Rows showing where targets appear

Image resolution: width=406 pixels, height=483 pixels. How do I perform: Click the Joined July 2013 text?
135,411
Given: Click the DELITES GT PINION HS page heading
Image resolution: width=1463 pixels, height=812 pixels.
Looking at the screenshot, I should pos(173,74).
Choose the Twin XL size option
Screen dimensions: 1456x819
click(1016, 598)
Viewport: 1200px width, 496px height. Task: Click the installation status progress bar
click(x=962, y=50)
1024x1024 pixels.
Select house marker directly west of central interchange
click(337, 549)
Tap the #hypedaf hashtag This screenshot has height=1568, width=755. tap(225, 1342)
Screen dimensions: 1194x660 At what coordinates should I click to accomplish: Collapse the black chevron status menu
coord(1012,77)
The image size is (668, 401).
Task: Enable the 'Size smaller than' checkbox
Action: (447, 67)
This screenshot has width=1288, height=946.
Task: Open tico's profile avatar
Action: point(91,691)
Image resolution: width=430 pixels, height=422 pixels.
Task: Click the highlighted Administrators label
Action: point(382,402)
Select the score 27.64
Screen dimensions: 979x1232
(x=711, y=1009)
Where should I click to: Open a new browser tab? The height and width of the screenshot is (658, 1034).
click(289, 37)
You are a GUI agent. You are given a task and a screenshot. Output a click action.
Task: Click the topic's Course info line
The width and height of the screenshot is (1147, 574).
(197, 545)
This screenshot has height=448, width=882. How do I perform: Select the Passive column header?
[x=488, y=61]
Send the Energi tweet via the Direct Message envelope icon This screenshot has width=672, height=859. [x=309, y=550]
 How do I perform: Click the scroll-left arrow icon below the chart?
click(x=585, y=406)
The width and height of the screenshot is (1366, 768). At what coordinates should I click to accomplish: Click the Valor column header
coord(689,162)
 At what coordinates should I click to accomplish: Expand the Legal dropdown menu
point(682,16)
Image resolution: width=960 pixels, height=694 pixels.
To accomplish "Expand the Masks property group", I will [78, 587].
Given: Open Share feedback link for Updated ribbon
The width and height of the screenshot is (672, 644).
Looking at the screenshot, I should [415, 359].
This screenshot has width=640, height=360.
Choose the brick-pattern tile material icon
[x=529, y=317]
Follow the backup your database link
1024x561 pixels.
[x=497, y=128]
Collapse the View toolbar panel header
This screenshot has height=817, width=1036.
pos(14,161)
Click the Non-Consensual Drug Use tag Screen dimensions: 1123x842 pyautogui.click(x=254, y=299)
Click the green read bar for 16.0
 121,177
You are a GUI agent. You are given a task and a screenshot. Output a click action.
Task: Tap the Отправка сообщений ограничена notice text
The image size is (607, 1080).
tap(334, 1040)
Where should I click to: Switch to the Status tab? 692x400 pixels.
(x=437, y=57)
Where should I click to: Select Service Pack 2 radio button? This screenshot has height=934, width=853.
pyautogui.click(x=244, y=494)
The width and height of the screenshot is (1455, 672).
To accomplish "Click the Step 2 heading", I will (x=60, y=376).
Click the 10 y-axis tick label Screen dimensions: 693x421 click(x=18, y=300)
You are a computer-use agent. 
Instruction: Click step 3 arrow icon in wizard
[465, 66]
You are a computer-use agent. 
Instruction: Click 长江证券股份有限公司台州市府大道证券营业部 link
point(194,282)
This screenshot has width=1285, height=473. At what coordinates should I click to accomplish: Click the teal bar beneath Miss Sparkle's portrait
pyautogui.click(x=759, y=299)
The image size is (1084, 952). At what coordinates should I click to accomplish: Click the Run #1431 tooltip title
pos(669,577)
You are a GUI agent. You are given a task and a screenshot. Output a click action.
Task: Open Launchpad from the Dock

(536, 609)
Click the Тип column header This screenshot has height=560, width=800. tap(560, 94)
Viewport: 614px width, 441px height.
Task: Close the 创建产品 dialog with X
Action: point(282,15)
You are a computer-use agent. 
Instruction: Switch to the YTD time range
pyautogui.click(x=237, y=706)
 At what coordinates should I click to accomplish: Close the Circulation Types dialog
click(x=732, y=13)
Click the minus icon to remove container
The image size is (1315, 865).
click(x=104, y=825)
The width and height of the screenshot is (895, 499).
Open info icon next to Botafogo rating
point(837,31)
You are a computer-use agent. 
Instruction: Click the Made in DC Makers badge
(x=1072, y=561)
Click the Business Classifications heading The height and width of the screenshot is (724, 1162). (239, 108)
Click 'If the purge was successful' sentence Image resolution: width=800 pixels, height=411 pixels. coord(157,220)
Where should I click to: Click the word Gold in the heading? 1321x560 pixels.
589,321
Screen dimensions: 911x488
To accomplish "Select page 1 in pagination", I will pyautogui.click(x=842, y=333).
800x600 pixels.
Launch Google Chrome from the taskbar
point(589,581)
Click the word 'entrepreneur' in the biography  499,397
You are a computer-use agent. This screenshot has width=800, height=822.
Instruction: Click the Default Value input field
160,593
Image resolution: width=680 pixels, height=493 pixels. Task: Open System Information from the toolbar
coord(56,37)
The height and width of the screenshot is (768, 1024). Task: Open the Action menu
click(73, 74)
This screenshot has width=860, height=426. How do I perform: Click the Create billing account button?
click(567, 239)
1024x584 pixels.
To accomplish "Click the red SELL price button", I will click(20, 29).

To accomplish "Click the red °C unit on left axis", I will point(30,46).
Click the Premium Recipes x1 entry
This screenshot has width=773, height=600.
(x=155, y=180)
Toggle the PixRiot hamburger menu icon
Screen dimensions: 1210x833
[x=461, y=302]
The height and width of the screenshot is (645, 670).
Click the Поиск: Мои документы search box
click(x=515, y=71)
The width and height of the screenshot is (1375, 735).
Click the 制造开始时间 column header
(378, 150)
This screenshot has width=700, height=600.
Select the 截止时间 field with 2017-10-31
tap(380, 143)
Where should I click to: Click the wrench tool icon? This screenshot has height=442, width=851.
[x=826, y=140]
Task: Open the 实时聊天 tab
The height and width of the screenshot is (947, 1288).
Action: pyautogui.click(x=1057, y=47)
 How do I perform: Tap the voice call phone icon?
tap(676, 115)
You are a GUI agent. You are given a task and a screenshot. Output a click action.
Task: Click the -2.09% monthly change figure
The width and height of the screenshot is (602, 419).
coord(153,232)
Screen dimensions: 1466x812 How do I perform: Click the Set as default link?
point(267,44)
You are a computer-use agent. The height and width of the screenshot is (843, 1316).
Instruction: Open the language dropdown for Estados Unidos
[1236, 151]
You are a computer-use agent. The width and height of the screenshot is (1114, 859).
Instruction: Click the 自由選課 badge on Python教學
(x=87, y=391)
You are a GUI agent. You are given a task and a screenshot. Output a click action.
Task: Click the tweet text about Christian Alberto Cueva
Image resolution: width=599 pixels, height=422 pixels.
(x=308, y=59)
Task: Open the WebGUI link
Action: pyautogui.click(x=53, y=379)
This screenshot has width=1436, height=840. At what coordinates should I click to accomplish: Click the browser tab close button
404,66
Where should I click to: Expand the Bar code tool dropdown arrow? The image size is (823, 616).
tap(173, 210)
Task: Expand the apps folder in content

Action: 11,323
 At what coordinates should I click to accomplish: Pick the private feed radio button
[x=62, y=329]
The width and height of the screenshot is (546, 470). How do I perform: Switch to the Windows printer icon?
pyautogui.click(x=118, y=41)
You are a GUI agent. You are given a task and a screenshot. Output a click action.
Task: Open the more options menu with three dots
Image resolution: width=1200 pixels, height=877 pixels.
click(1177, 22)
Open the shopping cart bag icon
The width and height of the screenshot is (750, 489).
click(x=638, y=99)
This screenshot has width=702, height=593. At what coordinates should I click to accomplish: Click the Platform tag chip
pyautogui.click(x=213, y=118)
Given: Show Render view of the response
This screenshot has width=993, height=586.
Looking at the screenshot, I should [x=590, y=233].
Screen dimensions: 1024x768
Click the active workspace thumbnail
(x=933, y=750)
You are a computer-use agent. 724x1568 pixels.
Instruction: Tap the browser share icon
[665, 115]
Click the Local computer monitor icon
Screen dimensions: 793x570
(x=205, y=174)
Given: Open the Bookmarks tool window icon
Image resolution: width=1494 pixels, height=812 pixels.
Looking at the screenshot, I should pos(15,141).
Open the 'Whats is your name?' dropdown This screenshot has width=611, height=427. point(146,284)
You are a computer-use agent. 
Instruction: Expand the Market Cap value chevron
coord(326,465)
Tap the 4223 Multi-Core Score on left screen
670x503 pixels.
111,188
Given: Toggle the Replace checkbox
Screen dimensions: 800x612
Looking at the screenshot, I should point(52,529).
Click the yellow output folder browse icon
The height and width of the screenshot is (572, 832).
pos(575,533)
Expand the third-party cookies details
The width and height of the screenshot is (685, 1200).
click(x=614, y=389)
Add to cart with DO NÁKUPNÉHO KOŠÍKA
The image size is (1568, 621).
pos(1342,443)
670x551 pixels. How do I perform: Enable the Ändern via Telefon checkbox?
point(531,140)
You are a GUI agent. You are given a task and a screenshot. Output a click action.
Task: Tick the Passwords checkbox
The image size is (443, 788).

THE TASK: Swap "Set as default" for "Make default" in everything from the line containing "Task: Open the 实时聊天 tab" down to the line containing "Action: 11,323", and write out those lines again with nothing else changed.

WORKED ANSWER:
Task: Open the 实时聊天 tab
The height and width of the screenshot is (947, 1288).
Action: pyautogui.click(x=1057, y=47)
 How do I perform: Tap the voice call phone icon?
tap(676, 115)
You are a GUI agent. You are given a task and a screenshot. Output a click action.
Task: Click the -2.09% monthly change figure
The width and height of the screenshot is (602, 419).
coord(153,232)
Screen dimensions: 1466x812 How do I perform: Click the Make default link?
point(267,44)
You are a computer-use agent. The height and width of the screenshot is (843, 1316).
Instruction: Open the language dropdown for Estados Unidos
[1236, 151]
You are a computer-use agent. The width and height of the screenshot is (1114, 859).
Instruction: Click the 自由選課 badge on Python教學
(x=87, y=391)
You are a GUI agent. You are given a task and a screenshot. Output a click action.
Task: Click the tweet text about Christian Alberto Cueva
Image resolution: width=599 pixels, height=422 pixels.
(x=308, y=59)
Task: Open the WebGUI link
Action: pyautogui.click(x=53, y=379)
This screenshot has width=1436, height=840. At what coordinates should I click to accomplish: Click the browser tab close button
404,66
Where should I click to: Expand the Bar code tool dropdown arrow? The image size is (823, 616).
tap(173, 210)
Task: Expand the apps folder in content

Action: 11,323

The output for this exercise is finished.